Estes nos parecem os caminhos até agora apresentados. Estes também devem ser elementos fundamentais de reflexões sobre educação no mundo contemporâneo. Um grande equívoco dos pesquisadores foi (e tem sido) ignorar ou ocultar uma situação essencial para os dias de hoje: as reformas educacionais sugeridas alegam uma busca da “unitariedade”(conceito socialista) numa sociedade que é, e não quer deixar de ser, capitalista e baseada no “liberalismo”.

Por esse motivo, ganharam uma importância enorme os escritos de Antonio Gramsci, que além de ter seguido a “linhagem” de pensamento socialista inaugurada por Marx, aprimorada por Lênin e Krupskaja, entre outros, ele próprio foi testemunha ocular do momento na história mundial onde a sociedade se viu nessa encruzilhada.

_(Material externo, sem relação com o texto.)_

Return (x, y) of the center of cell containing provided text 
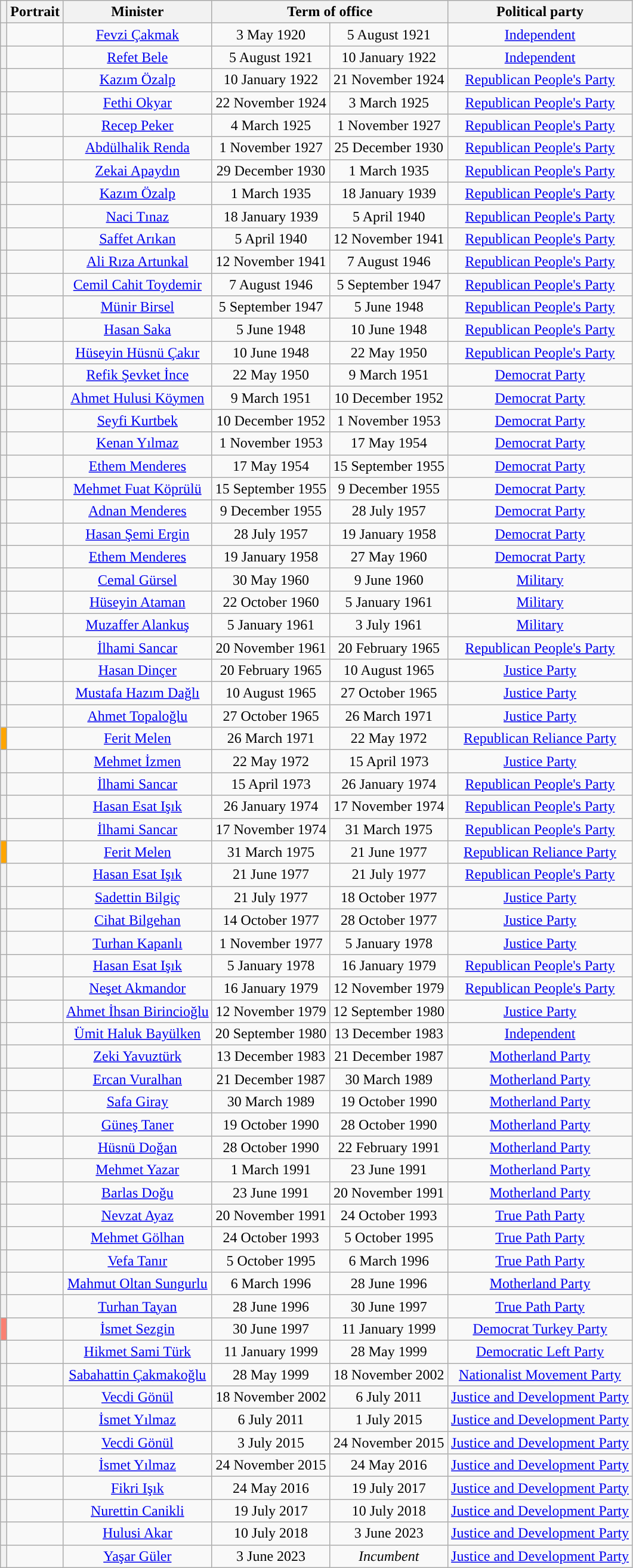
3 May 1920 (271, 35)
Democrat Turkey Party (541, 1329)
Turhan Tayan (137, 1306)
3 July 1961 (389, 625)
Fevzi Çakmak (137, 35)
25 December 1930 (389, 148)
Hasan Saka (137, 330)
20 September 1980 (271, 1034)
Hasan Dinçer (137, 671)
Cemil Cahit Toydemir (137, 285)
Hulusi Akar (137, 1533)
Muzaffer Alankuş (137, 625)
22 October 1960 (271, 602)
Hüsnü Doğan (137, 1147)
4 March 1925 (271, 125)
Yaşar Güler (137, 1556)
Nevzat Ayaz (137, 1215)
Mahmut Oltan Sungurlu (137, 1283)
Political party (541, 12)
22 February 1991 (389, 1147)
Barlas Doğu (137, 1193)
1 March 1991 (271, 1170)
14 October 1977 (271, 920)
Nurettin Canikli (137, 1511)
Fikri Işık (137, 1488)
Nationalist Movement Party (541, 1374)
Mehmet Fuat Köprülü (137, 489)
1 November 1977 (271, 943)
Abdülhalik Renda (137, 148)
Ali Rıza Artunkal (137, 261)
Seyfi Kurtbek (137, 421)
3 July 2015 (271, 1443)
Democratic Left Party (541, 1351)
Neşet Akmandor (137, 988)
Incumbent (389, 1556)
Ahmet İhsan Birincioğlu (137, 1011)
Sadettin Bilgiç (137, 897)
Recep Peker (137, 125)
Sabahattin Çakmakoğlu (137, 1374)
Mehmet Gölhan (137, 1238)
Saffet Arıkan (137, 239)
Kenan Yılmaz (137, 443)
Mehmet İzmen (137, 761)
12 September 1980 (389, 1011)
Hüseyin Hüsnü Çakır (137, 353)
Zeki Yavuztürk (137, 1057)
29 December 1930 (271, 171)
Mehmet Yazar (137, 1170)
Portrait (35, 12)
Hüseyin Ataman (137, 602)
Fethi Okyar (137, 103)
Ahmet Hulusi Köymen (137, 398)
Cemal Gürsel (137, 579)
Ahmet Topaloğlu (137, 716)
Zekai Apaydın (137, 171)
Vefa Tanır (137, 1261)
Adnan Menderes (137, 511)
20 November 1961 (271, 647)
30 May 1960 (271, 579)
9 June 1960 (389, 579)
Hasan Şemi Ergin (137, 534)
18 October 1977 (389, 897)
Güneş Taner (137, 1125)
İsmet Sezgin (137, 1329)
3 March 1925 (389, 103)
22 November 1924 (271, 103)
Münir Birsel (137, 307)
Turhan Kapanlı (137, 943)
27 May 1960 (389, 557)
Safa Giray (137, 1102)
Minister (137, 12)
Refik Şevket İnce (137, 375)
Term of office (329, 12)
Mustafa Hazım Dağlı (137, 693)
21 November 1924 (389, 80)
Ercan Vuralhan (137, 1079)
Refet Bele (137, 57)
Ümit Haluk Bayülken (137, 1034)
Hikmet Sami Türk (137, 1351)
Naci Tınaz (137, 216)
28 October 1977 (389, 920)
1 July 2015 (389, 1420)
Cihat Bilgehan (137, 920)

Sendo assim, dedicaremos uma atenção especial aos aspectos presentes da obra desse pensador italiano que retomou os conceitos marxistas de historicismo e materialismo dialético para pensar a sociedade no século XX. Mais que isso, foi ele quem apresentou de forma sistemática e engajada uma versão mais elaborada do ideal de educação e de sociedade unitárias. Com ele, o conceito de “escola unitária”, tão presente até hoje, conquista um espaço nunca antes alcançado na história do pensamento filosófico e pedagógico da sociedade ocidental.

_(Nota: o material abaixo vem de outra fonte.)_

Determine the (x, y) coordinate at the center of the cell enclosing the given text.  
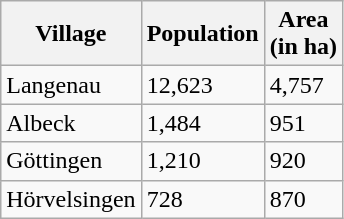
Göttingen (71, 161)
4,757 (303, 85)
Area(in ha) (303, 34)
12,623 (202, 85)
Population (202, 34)
1,210 (202, 161)
Albeck (71, 123)
728 (202, 199)
Langenau (71, 85)
Village (71, 34)
1,484 (202, 123)
Hörvelsingen (71, 199)
951 (303, 123)
920 (303, 161)
870 (303, 199)
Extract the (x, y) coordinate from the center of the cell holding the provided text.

Daremos assim um passo decisivo ao tentarmos compreender este conceito de educação socialista, do ponto de vista gramsciano e, com isso perseguirmos depois essa teoria política e educacional na evolução e na implantação da proposta do novo ensino médio brasileiro, identificando os momentos de maior aproximação ou maior distanciamento deste. Mais que isso, veremos qual papel foi reservado ao processo educacional em relação à conquista e ao exercício da cidadania.